### TASK
Beneath this instruction is a listing; print exactly the lines in it starting at the line that contains "The width and height of the screenshot is (706, 439)." and going through the line that contains "This screenshot has height=165, width=294.".

### ENTRIES PROVIDED
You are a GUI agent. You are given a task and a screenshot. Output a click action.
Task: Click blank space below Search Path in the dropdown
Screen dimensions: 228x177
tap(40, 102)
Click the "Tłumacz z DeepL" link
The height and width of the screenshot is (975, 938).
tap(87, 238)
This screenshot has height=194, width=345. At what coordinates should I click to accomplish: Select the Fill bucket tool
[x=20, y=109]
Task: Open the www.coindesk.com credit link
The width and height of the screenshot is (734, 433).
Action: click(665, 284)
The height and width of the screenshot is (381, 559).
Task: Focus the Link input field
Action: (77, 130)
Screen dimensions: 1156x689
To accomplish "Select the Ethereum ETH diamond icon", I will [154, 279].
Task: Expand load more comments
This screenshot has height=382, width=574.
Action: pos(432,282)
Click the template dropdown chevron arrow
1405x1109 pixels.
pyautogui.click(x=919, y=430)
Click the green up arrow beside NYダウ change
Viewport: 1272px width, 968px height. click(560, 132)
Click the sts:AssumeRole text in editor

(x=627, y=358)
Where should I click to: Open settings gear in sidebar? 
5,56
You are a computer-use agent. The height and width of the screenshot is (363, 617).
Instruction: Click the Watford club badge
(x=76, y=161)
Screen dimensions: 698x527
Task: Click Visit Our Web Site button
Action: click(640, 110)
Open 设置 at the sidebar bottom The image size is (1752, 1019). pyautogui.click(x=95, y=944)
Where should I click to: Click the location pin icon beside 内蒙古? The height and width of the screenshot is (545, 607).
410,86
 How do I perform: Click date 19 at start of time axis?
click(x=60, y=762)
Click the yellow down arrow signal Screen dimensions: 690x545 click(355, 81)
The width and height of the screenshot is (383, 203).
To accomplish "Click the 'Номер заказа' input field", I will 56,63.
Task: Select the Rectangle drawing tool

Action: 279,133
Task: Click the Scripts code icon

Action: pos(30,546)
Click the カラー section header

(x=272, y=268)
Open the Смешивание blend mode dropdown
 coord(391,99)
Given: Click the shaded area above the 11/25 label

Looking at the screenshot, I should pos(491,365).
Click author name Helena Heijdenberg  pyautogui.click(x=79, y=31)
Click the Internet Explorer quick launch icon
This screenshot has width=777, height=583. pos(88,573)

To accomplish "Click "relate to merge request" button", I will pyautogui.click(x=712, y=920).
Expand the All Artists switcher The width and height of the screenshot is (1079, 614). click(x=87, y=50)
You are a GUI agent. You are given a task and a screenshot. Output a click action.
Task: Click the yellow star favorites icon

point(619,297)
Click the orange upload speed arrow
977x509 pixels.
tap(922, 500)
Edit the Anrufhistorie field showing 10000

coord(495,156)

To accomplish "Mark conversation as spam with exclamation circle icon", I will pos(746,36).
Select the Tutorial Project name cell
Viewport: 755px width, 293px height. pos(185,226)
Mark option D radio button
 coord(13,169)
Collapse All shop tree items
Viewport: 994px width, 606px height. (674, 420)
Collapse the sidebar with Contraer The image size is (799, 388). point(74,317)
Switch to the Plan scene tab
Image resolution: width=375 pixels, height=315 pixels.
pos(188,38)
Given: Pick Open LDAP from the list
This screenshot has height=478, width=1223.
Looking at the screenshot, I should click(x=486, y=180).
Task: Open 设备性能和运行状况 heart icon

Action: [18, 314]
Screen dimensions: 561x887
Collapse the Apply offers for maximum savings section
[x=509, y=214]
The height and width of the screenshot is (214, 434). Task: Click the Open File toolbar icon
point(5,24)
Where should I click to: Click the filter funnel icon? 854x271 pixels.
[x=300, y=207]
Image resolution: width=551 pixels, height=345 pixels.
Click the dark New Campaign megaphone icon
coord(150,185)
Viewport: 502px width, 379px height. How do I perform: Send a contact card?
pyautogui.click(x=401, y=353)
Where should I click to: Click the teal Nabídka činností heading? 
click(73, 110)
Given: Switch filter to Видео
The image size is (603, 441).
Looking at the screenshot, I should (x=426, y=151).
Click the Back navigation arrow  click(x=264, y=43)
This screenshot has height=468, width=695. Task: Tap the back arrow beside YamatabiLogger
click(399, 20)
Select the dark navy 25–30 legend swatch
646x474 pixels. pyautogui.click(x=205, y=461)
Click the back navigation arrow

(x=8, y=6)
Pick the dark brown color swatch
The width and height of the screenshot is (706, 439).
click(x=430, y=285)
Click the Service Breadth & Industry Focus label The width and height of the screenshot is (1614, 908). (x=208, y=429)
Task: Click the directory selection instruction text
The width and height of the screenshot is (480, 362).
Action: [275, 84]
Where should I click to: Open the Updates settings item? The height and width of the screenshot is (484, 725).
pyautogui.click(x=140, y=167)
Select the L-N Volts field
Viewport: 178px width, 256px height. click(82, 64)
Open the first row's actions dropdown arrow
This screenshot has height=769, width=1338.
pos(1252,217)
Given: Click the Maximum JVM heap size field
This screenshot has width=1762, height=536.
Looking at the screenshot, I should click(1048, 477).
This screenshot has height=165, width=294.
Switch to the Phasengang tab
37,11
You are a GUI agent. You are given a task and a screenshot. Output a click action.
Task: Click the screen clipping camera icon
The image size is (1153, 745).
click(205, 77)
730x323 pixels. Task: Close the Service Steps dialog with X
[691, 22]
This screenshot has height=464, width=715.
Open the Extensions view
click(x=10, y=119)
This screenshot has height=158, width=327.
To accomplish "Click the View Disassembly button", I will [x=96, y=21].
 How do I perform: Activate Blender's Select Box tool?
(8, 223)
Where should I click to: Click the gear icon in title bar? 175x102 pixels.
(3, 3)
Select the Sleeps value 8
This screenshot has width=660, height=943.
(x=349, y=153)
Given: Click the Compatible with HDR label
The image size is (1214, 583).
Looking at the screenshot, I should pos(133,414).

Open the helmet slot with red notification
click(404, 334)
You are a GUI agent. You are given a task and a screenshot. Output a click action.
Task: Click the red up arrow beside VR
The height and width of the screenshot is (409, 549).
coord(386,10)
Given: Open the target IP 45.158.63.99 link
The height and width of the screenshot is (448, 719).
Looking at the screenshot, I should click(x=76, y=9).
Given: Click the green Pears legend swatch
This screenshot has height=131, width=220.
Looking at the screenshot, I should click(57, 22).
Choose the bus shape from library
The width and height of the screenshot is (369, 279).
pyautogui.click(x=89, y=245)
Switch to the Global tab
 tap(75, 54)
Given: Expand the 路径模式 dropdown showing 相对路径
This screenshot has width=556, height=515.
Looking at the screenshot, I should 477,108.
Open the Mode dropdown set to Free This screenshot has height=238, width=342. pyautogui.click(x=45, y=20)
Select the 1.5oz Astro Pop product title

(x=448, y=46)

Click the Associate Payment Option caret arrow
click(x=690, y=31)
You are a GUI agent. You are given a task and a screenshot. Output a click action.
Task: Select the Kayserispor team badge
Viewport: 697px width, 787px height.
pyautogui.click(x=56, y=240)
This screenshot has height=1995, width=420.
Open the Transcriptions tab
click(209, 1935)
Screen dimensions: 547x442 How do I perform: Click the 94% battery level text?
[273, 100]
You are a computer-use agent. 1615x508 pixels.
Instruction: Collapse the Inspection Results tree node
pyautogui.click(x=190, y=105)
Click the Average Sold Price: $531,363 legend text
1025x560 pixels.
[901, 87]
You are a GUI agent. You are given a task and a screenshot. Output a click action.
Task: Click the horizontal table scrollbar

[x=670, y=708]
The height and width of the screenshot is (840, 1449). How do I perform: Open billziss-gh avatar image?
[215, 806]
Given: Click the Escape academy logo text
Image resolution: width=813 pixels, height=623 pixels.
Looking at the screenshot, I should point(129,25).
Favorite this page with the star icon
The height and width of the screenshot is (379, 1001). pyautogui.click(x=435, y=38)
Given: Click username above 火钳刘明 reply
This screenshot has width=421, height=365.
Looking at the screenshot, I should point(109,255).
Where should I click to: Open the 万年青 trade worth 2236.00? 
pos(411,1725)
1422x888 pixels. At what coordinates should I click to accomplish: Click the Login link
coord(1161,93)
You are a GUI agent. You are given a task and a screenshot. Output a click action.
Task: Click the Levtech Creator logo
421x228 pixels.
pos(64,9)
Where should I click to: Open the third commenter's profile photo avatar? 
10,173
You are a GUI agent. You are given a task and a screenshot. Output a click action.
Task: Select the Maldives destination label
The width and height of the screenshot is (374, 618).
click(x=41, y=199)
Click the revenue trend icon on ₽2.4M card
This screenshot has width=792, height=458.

### TASK RESPONSE
The width and height of the screenshot is (706, 439).
click(x=430, y=285)
Click the Service Breadth & Industry Focus label The width and height of the screenshot is (1614, 908). (x=208, y=429)
Task: Click the directory selection instruction text
The width and height of the screenshot is (480, 362).
Action: [275, 84]
Where should I click to: Open the Updates settings item? The height and width of the screenshot is (484, 725).
pyautogui.click(x=140, y=167)
Select the L-N Volts field
Viewport: 178px width, 256px height. click(82, 64)
Open the first row's actions dropdown arrow
This screenshot has height=769, width=1338.
pos(1252,217)
Given: Click the Maximum JVM heap size field
This screenshot has width=1762, height=536.
Looking at the screenshot, I should click(1048, 477).
This screenshot has height=165, width=294.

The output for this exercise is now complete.